CMC Electronics expects the first applications of its FronTier range of integrated cockpit systems to enter service before the end of 2013. The Canadian company is seeking to challenge the dominance of Honeywell and Rockwell Collins in the Part 25 business jet market segment by developing a competitor to the Primus Epic and Pro Line avionics suites.

In January CMC Electronics announced a C$149.4 million ($120 million) investment in research and development for FronTier over the next five years. This includes a C$52.3 million ($42 million) contribution from the Canadian government’s Innovation & Technology Office. CMC has identified the key goals of the new FronTier technology as reducing the cost of ownership and giving OEMs greater flexibility and control over the cockpit systems, as well as improving safety, reducing the environmental impact of aircraft and increasing airspace capacity.

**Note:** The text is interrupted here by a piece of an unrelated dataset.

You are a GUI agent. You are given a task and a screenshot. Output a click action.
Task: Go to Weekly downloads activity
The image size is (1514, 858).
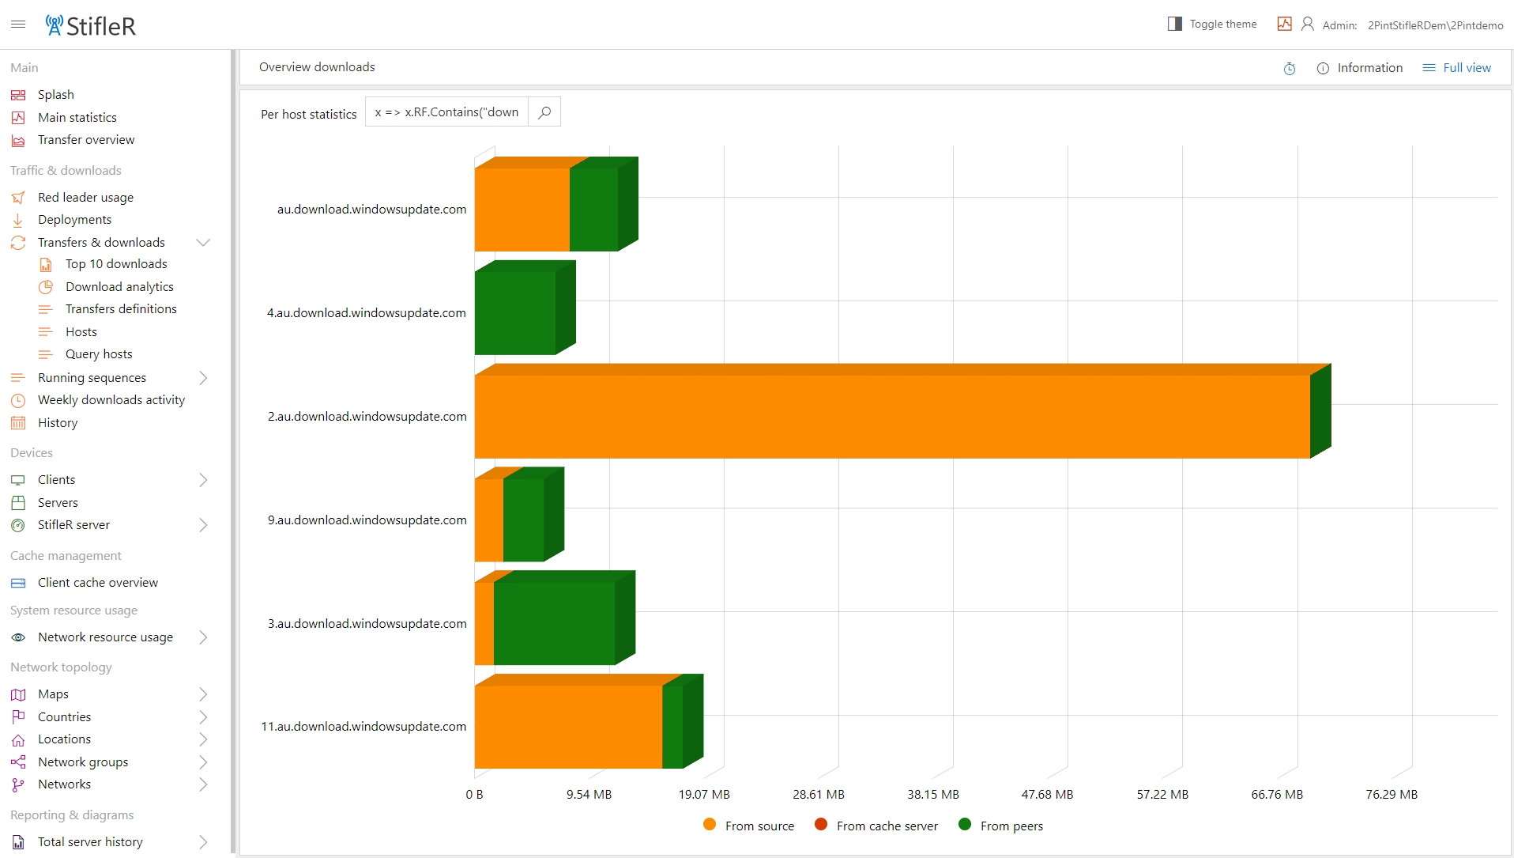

According to Gérald Charland, CMC’s vice president for strategy and business development, head-up displays and advances in navigation systems will be the cornerstones of FronTier. “Situational awareness will be a key feature,” he told AIN. “We want pilots flying head up all the time and, from 2013, head-up displays will be standard equipment.”

CMC intends to build FronTier on its existing product portfolio, which includes GPS-based navigation systems, flight management systems (FMS), enhanced-vision systems (EVS) and electronic flight bags (EFB). Charland said the company has significant systems integration experience from its involvement in military programs, such as the full EFIS it provides for Hawker Beechcraft’s
T-6B military trainer.

“We are well positioned in situational awareness, and not many companies can offer both EVS and EFBs,” he added. CMC is working on a new sensor for its EVS, and Rockwell Collins has selected the company’s 10-inch EFB display.

One of the main goals of the FronTier R&D effort will be to produce an Arinc 653-compliant core computer. CMC already has experience in this field for smaller Part 23-certified aircraft.

CMC started discussions with OEMs about its FronTier plans in 2007. Charland said  business aviation is a “natural first target” for FronTier products.